Could Arnold Schwarzenegger be a long-lost Dutton relative?

If Costner says “Hasta la vista, baby,” to Yellowstone, maybe Arnold Schwarzenegger could step in for the final batch of episodes? In an interview with The Hollywood Reporter, the Austrian action star indicated that he’d love to get in the Taylor Sheridan business. “I think he’s very talented,” Schwarzenegger said of Sheridan. “And the cast on [Yellowstone] is phenomenal.”

While Schwarzenegger has spent most of his acting career on the big screen, he’s getting into the streaming game with the eight-episode action series, Fubar, which premiered on Netflix on May 25. And not for nothing, but his ’80s rival Sylvester Stallone already has his own Sheridan-created Paramount+ show, Tulsa King. “Today, I see much more of other people’s performances than I did in the ’80s, when I was only seeing myself,” the ex-Terminator said. “I was thinking: ‘I have to win.’ It was a competition against Sly, against others. ‘I have to be number one.'”

What’s in a name?


Kindergarten teachers, prepare to welcome a whole bunch of “Duttons” to your classes in about five years. The Yellowstone family’s last name is now a popular first name choice for new parents. According to the Social Security Administration’s rankings of popular baby names, Dutton leap-frogged from 1,821st place in 2021 to 835th place last year.

Meanwhile, sources close to Costner tell Us Weekly that he’s as “disappointed” as Yellowstone fans are about the extensive delays holding up the rest of the fifth and final season. “The holdup is not coming from Kevin,” insists the source, claiming that it’s all “beyond his control.” (Costner is in the midst of directing the ambitious feature film project, Horizon.) The fact that Paramount has scheduled a November premiere date for the remaining episodes suggests that the rest of the cast may soon be heading to Montana… and maybe also a place that’s closer to Sheridan’s heart.

Taylor Sheridan’s ranch life

In 2021, Sheridan purchased Texas’s historic Four Sixes Ranch for a reported $320 million, one of several ranches he now owns in the state.
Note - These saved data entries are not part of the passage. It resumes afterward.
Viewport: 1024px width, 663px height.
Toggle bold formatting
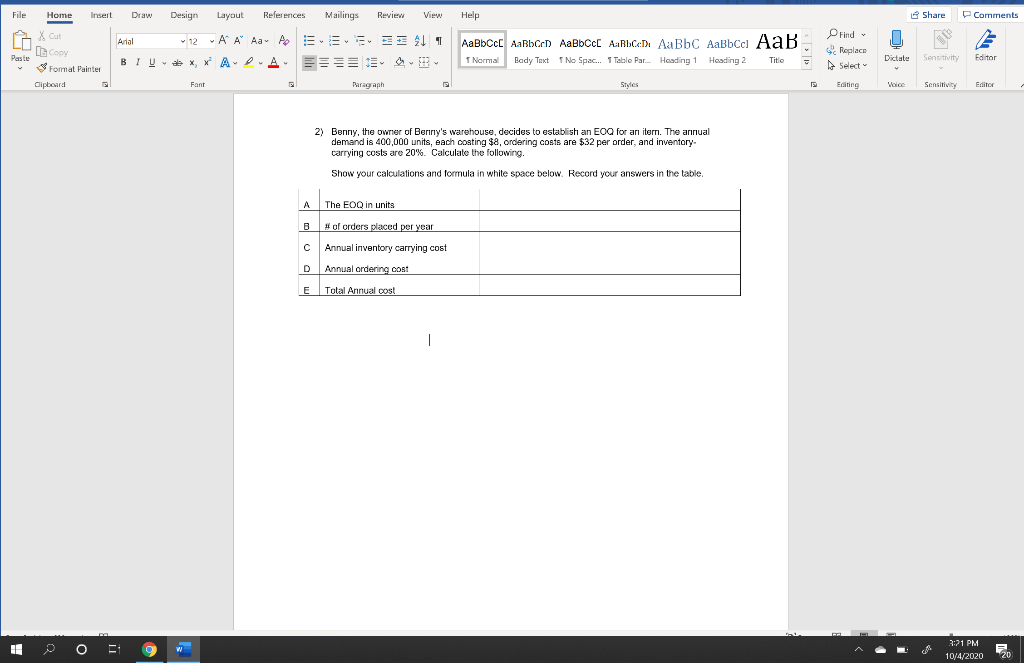[x=123, y=62]
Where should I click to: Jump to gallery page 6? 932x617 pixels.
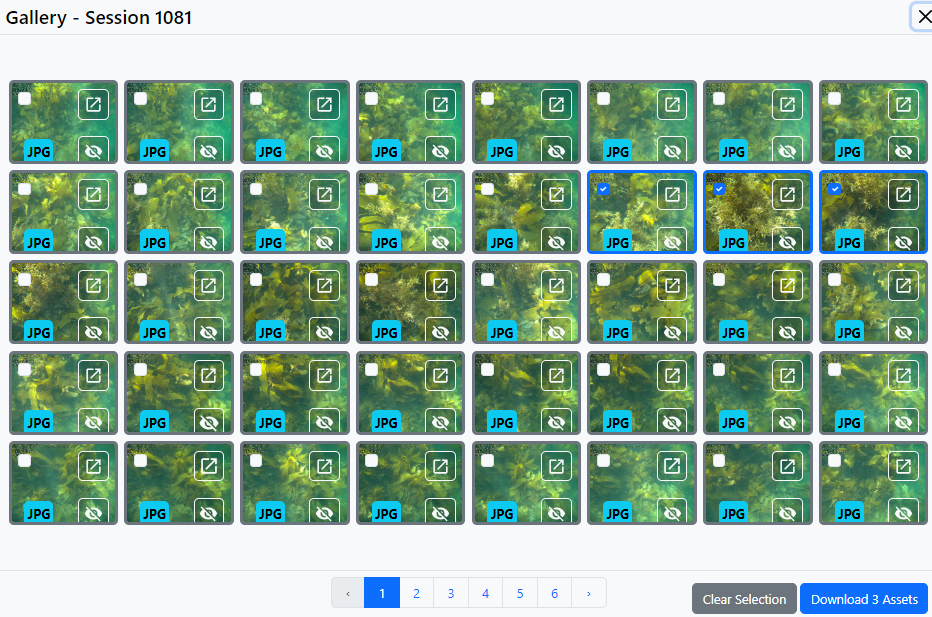[554, 593]
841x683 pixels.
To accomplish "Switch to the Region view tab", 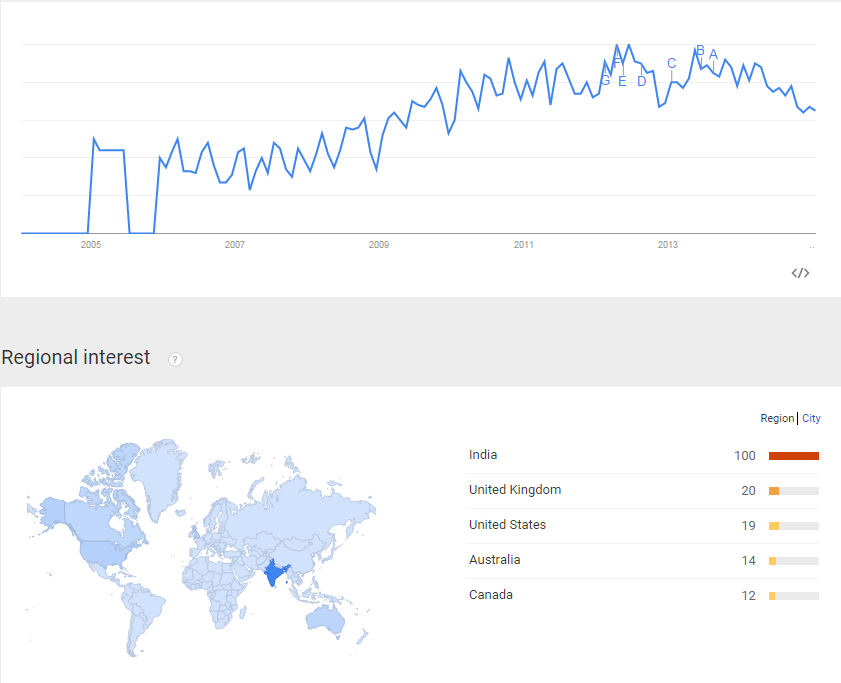I will [x=777, y=418].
And he’s put all those properties to work for him. According to the Wall Street Journal, Sheridan has used several of his ranches as shooting locations for various Yellowstone-related shows, billing Paramount for up to $50,000 a week. Additionally, his ranches run “Cowboy Camps” to get actors in riding shape and he also rents cattle herds to his own shows at $25 a head.

While the mothership Yellowstone series is largely filmed in Montana, the Journal reported that expenses have trickled in from Sheridan’s Texas properties, including a $3,000 time card from his personal horse wrangler. Appearing before cattle owner convention earlier this year, the prolific writer reportedly said: “There’s nothing better than a movie company showing up and filming for about a month and paying you a bunch of money and leaving. It’s about the greatest deal going.”
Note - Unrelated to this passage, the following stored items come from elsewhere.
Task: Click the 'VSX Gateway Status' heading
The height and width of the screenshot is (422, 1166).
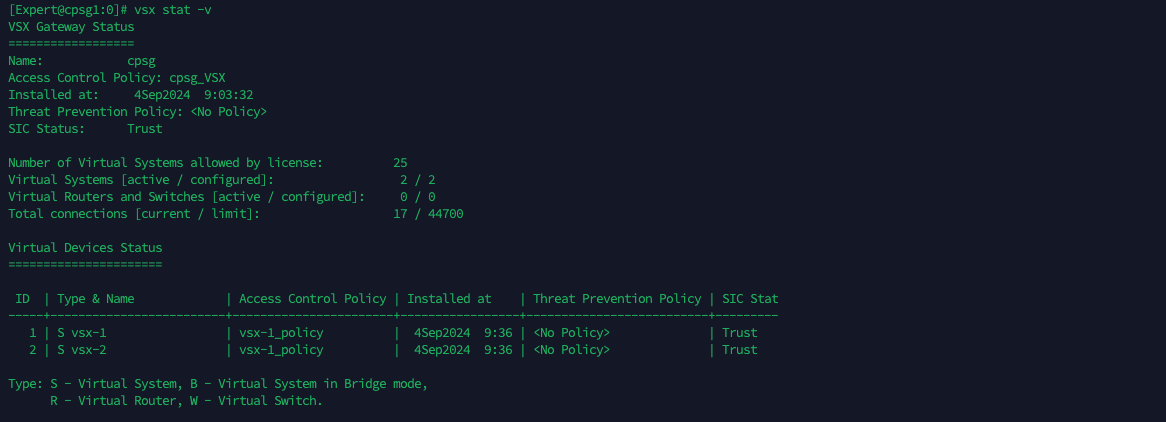Action: click(71, 27)
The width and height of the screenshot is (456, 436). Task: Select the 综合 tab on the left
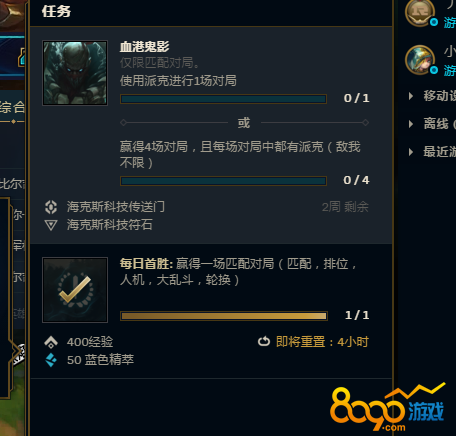tap(12, 108)
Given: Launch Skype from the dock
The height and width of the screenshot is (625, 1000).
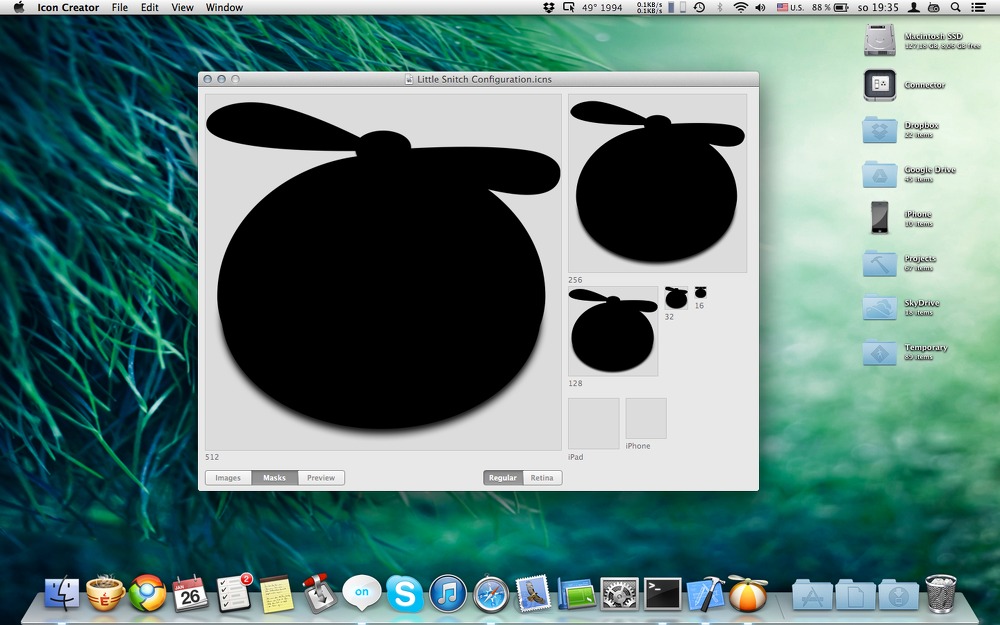Looking at the screenshot, I should (405, 593).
A Paramount spokeswoman told the Journal that “there are parameters in place to make effective cost decisions,” while David Glasser — who runs 101 Studios, which produces Yellowstone — said that Sheridan is attentive to budget concerns. “He is not writing ‘shoot at my ranch’ in the script. Those demands are never made. When the [line producer] or I go to Taylor and ask him to cut a day out of the schedule for budget purposes, he is more than willing to accommodate.”
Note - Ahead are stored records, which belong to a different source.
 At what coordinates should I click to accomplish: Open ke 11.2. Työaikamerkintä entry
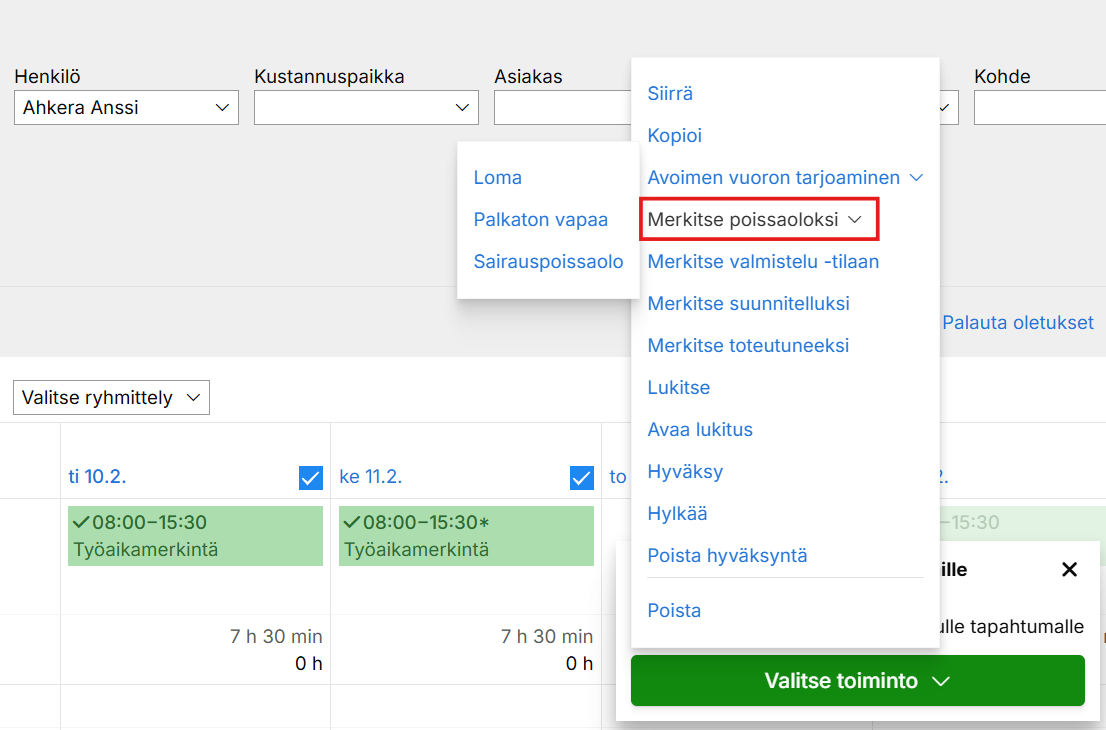pos(466,536)
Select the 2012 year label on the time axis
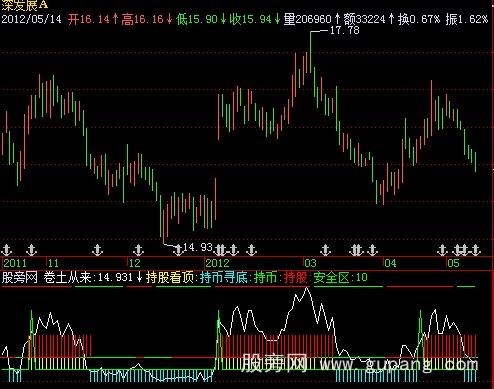 coord(217,263)
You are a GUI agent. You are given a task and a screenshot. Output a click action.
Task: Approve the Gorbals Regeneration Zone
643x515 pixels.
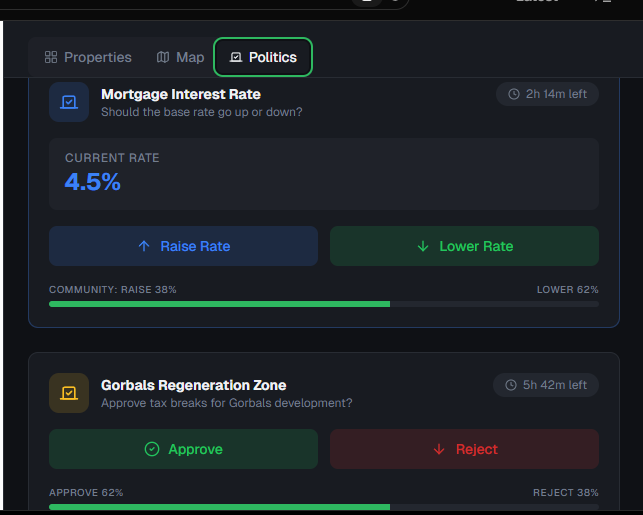tap(183, 449)
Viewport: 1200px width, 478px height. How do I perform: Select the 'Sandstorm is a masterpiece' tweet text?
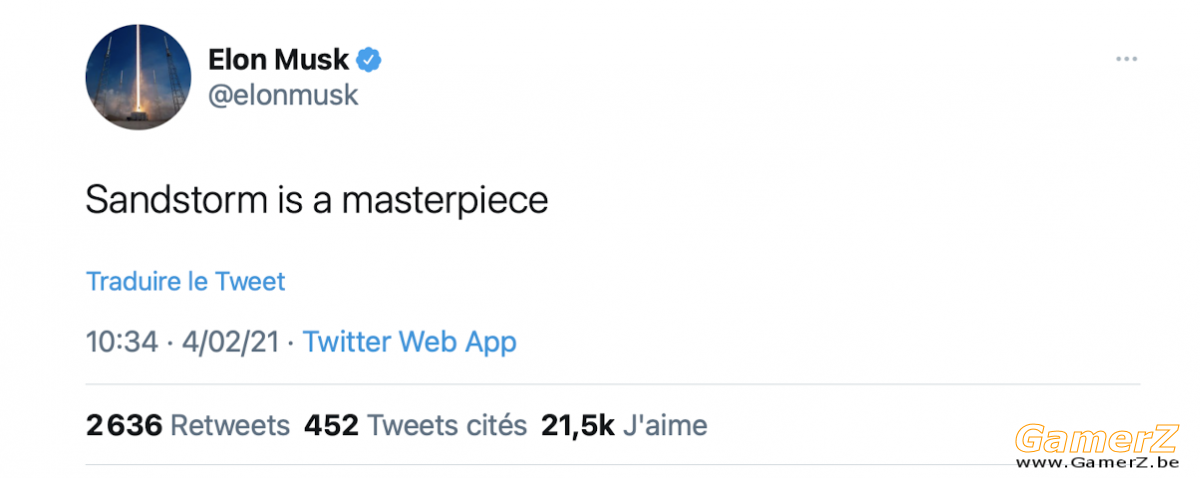[317, 201]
It’s worth noting that one of Sheridan’s upcoming Paramount+ shows is 6666 and will tell the centuries-spanning story of the Four Sixes Ranch that he now owns. We’ll have to wait and see whether that one will be “filmed on location.”

Sheridan’s strike silence


While some high-profile writer-producers like Andor’s Tony Gilroy and Stranger Things’s Duffer Brothers stepped away from showrunning duties during the WGA strike, Sheridan has yet to express a public opinion about whether or not he’ll be joining a picket line. And his silence hasn’t gone unnoticed by those in the press.